Skip the pictures. Quote every line below, exactly, from the one with "The height and width of the screenshot is (714, 1363)." through the final line.

---- Data supplied

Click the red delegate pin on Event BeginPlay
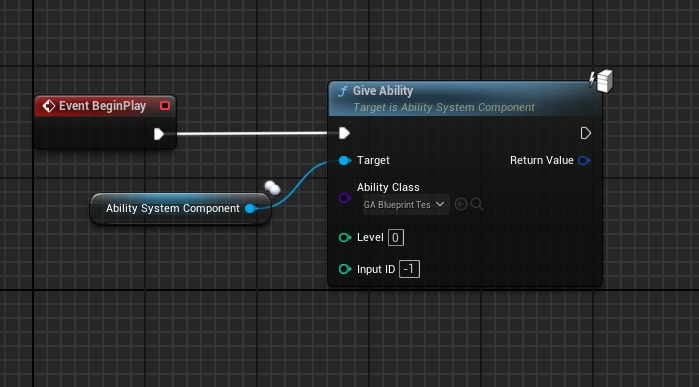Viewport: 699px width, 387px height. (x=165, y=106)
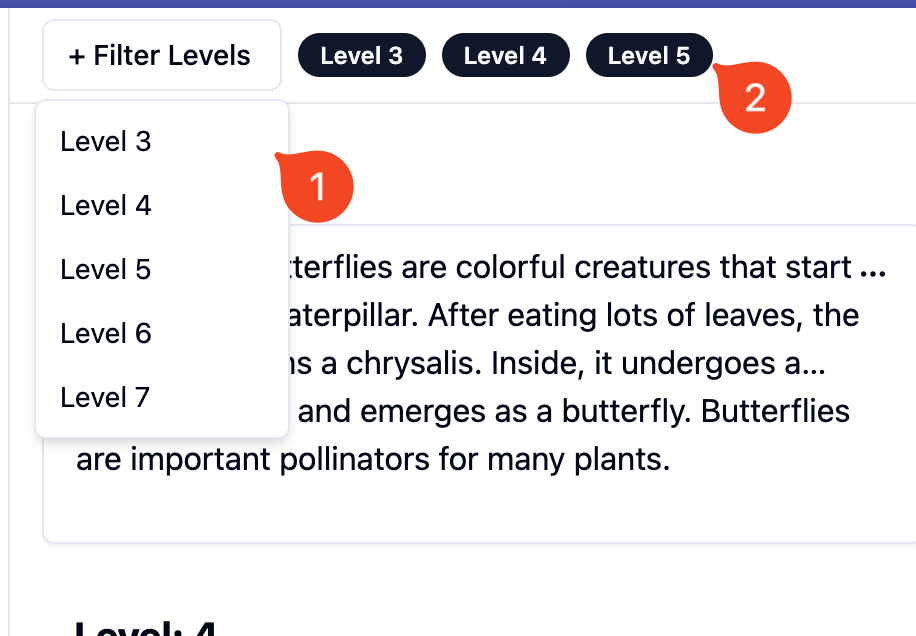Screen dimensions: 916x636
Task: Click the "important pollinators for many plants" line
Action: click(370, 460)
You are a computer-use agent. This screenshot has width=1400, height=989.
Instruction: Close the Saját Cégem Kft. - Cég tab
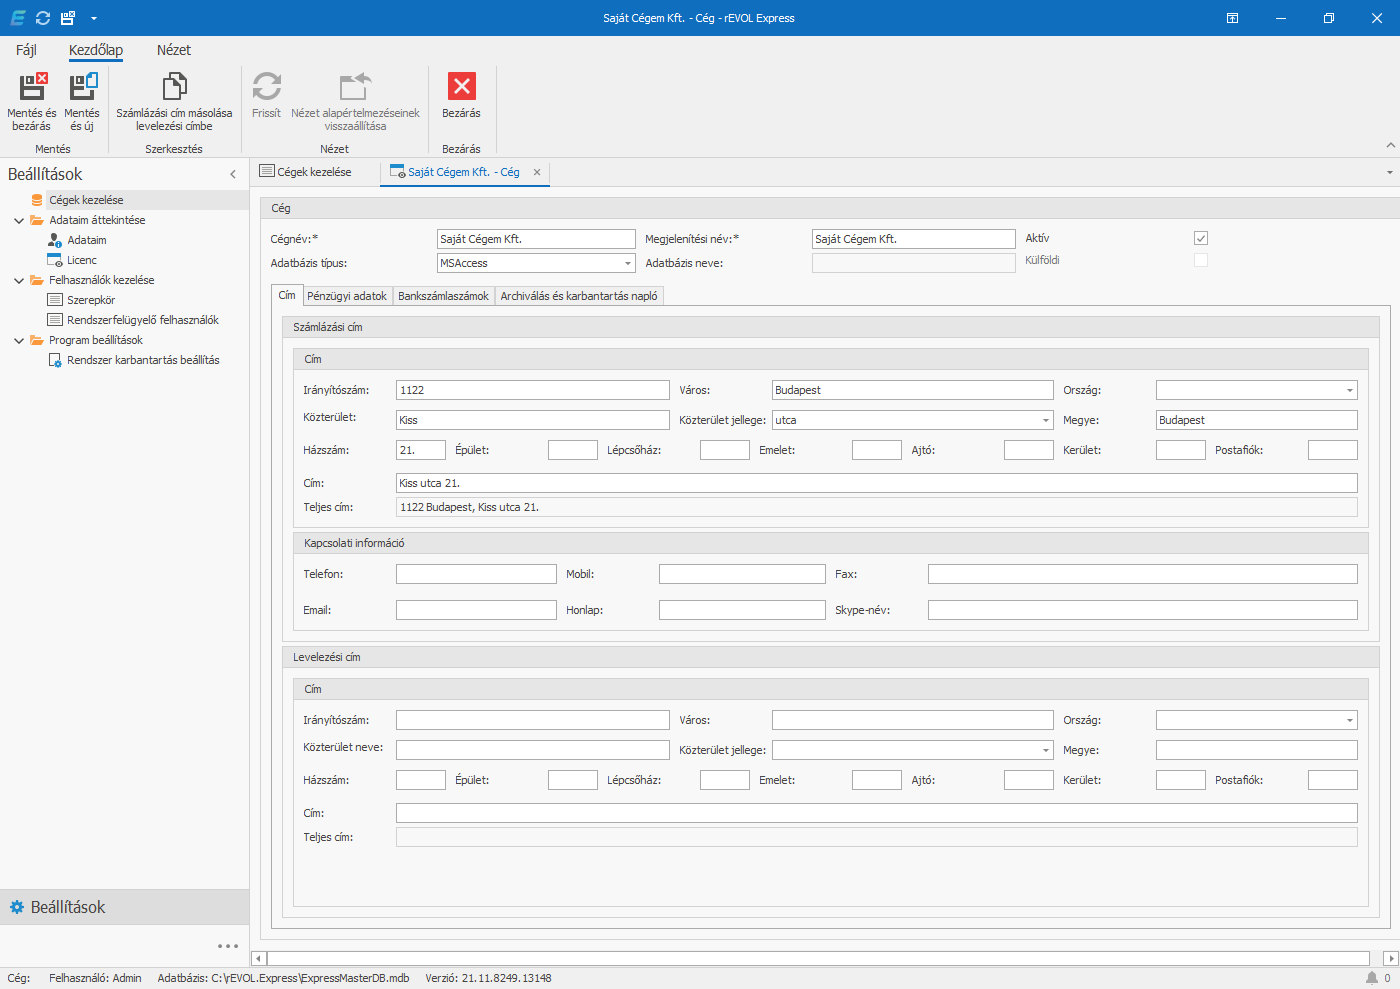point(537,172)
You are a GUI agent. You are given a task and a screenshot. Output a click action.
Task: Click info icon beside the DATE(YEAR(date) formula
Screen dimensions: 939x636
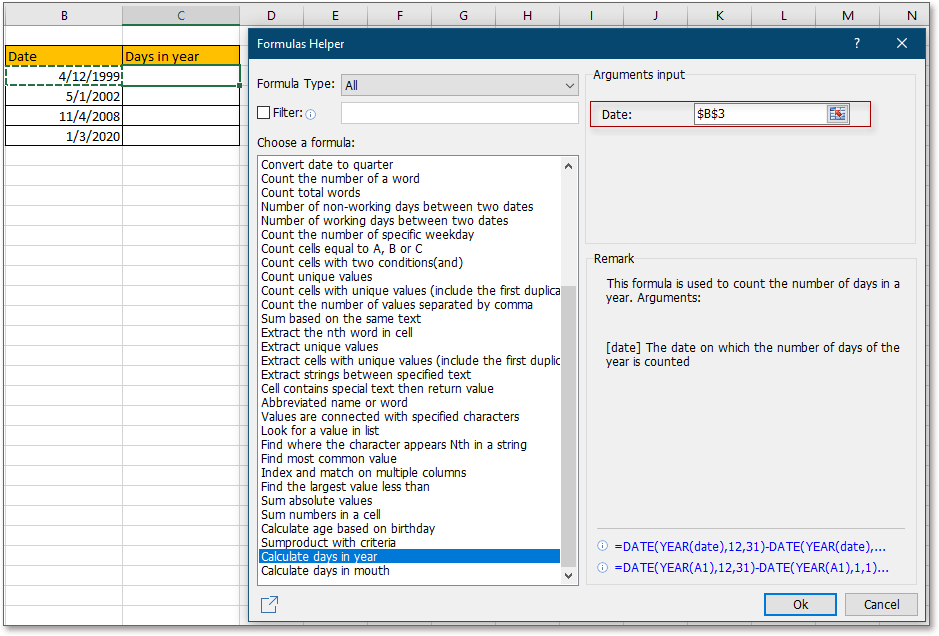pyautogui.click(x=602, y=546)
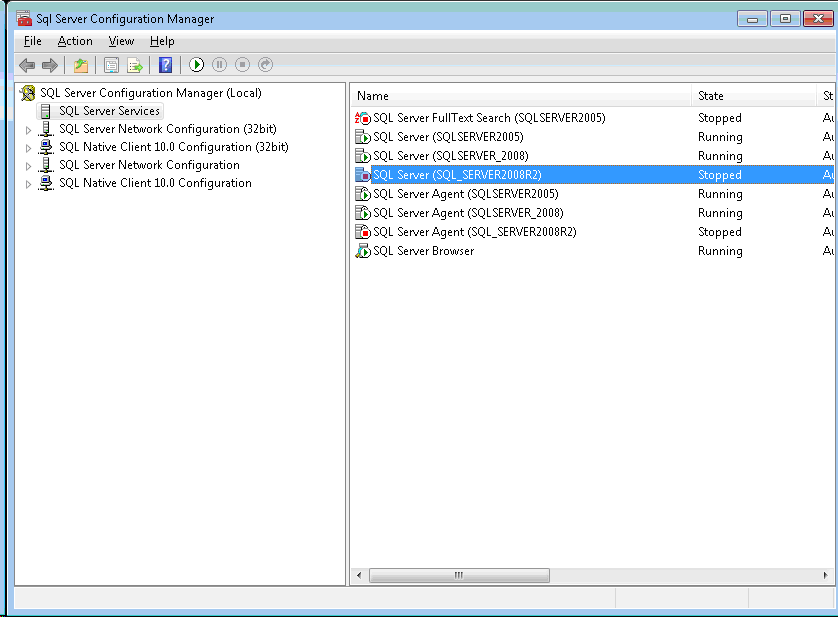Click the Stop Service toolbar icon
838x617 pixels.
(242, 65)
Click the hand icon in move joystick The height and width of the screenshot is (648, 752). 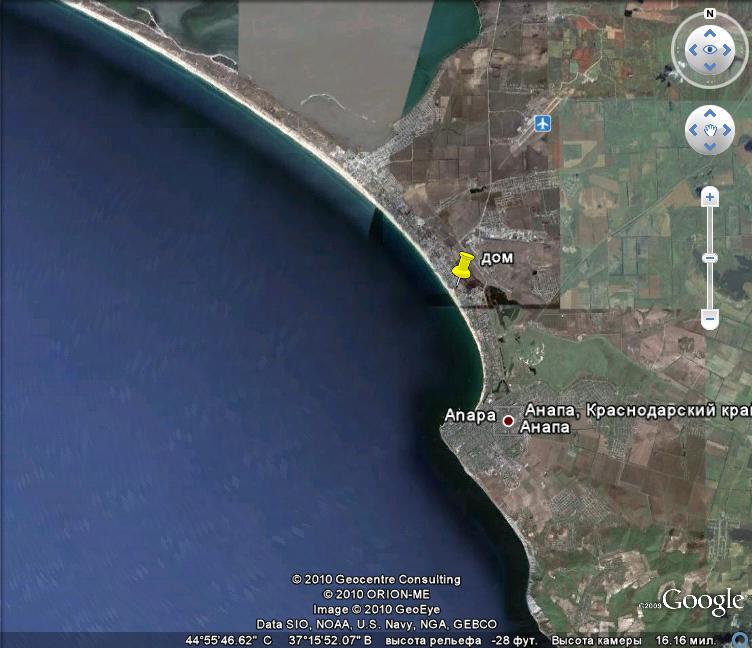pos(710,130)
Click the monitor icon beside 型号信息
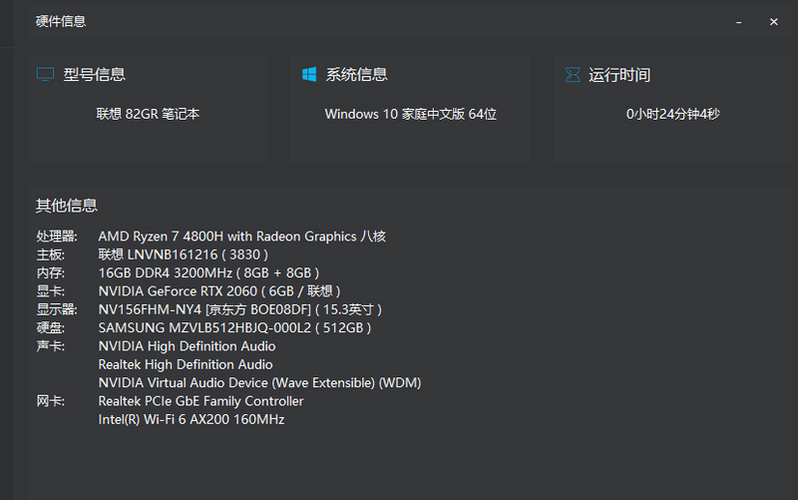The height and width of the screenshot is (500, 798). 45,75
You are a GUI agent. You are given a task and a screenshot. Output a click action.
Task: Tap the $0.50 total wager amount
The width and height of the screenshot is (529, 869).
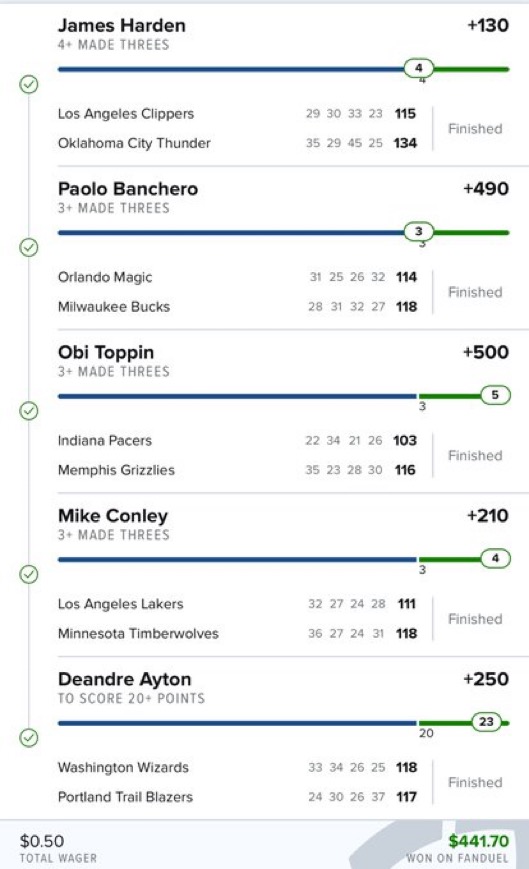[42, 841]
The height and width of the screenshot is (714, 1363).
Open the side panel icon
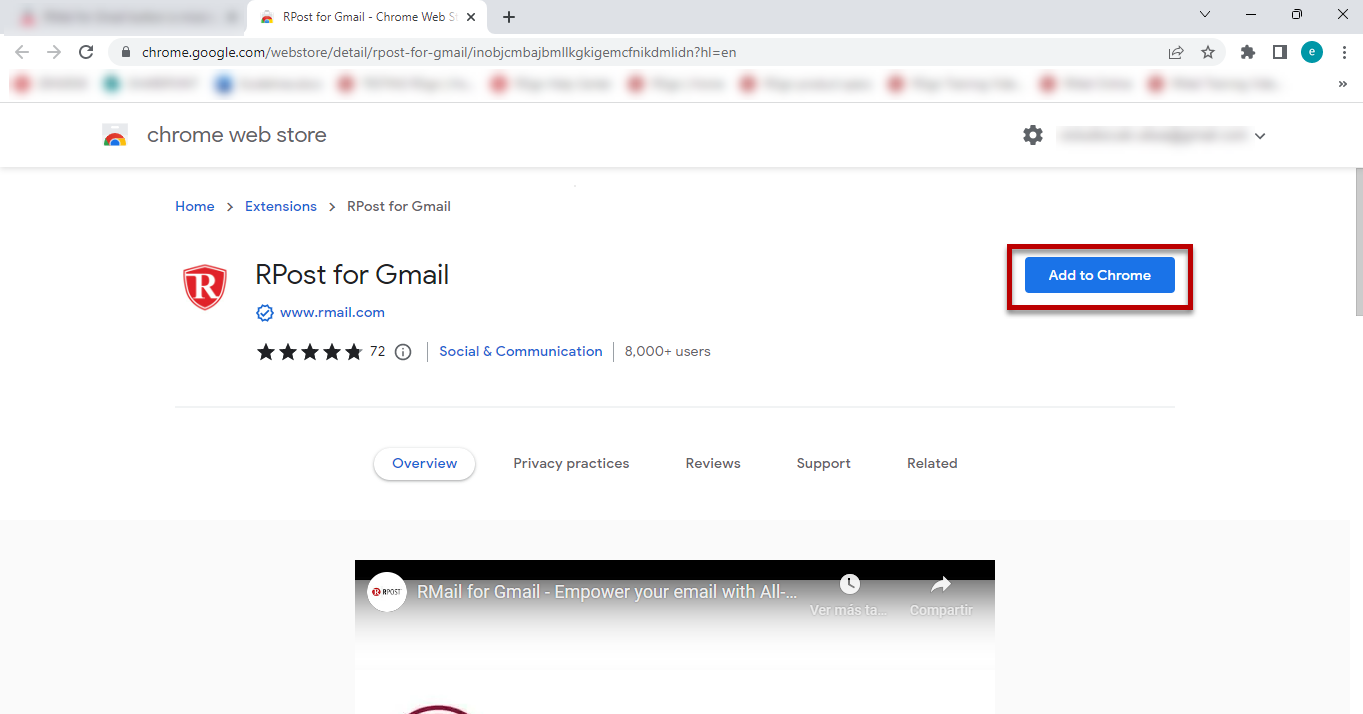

--------

Solution to this task:
The height and width of the screenshot is (714, 1363).
Open the side panel icon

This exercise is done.